First, we are proceeding a step further with the infringement process we launched in March 2021 regarding, for instance, the movement of agri-food. If the UK does not reply within two months, we may take them to the Court of Justice.
Second, we are launching two new infringements against the UK:
- One for failing to carry out the necessary controls at border control posts in Northern Ireland, by ensuring adequate staffing and infrastructure.
- And one for failing to provide the EU with essential trade statistics data to enable the EU to protect its Single Market.
Ladies and gentlemen,
The Protocol was the solution agreed with the UK government to protect the Good Friday (Belfast) Agreement in all its dimensions, avoid a hard border on the island of Ireland, and protect the integrity of the EU’s Single Market.
We know that there are some practical difficulties in implementing it. We have said so openly.
That is why my team and I had been engaging extensively with all stakeholders on the ground, resulting in a set of solutions put forward in October – showing genuine and unprecedented flexibility.
For example, our proposals would:
- Reduce sanitary and phytosanitary checks and controls by more than 80 percent;
- They would cut customs paperwork in half;
- Create an express lane for goods moving from Great Britain to Northern Ireland;
- Simplify certification: a single three-page document for a whole lorry full of different goods;
- And they would allow even the movement of certain goods that would otherwise be restricted, such as chilled meat, like sausages.
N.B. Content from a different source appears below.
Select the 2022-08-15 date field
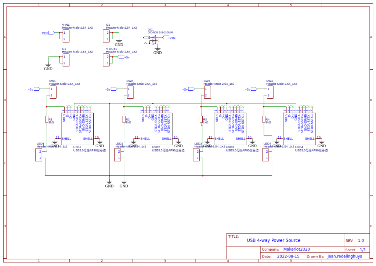The image size is (376, 266). (288, 256)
This is a solid offer, making a tangible difference on the ground.
Today we have fleshed out these proposals, proving they can work and they can work fast. We have even published the draft certificates that businesses would need to fill out – showing just how simple and easy they are to fill in.
Our proposals are all about simplification and therefore in stark contrast with for instance, a dual regulatory regime proposed by the UK. A dual set of rules – EU and UK – would lead to a mountain of paperwork and bureaucracy, enough to burry a small business in Northern Ireland that wants to profit from access to both, the UK’s internal and EU’s Single Market at once.
So once again: permanent solutions and simple operations of the Protocol proposed by the EU – versus – constant uncertainty with UK Ministers having an open hand to change the rules on a whim.
We want Northern Ireland to embrace all the benefits of this unique position. Because our commitment to the people of Northern Ireland is unshakable.
Despite today’s legal action, our door remains open to dialogue. We want to discuss these solutions with the UK government. Given that the UK hasn’t sat down at the table with us since February, I think it’s high time to show some political will to find joint solutions.
The UK has stated that for us to talk, the EU must be willing to change the Protocol. On the contrary, we have always said that our package of proposals has never been a take-it-or-leave-it offer. It can evolve.
But it is not an unconditional offer. There must be safeguards included that protect the Single Market. Because the risks for our market are real, not theoretical.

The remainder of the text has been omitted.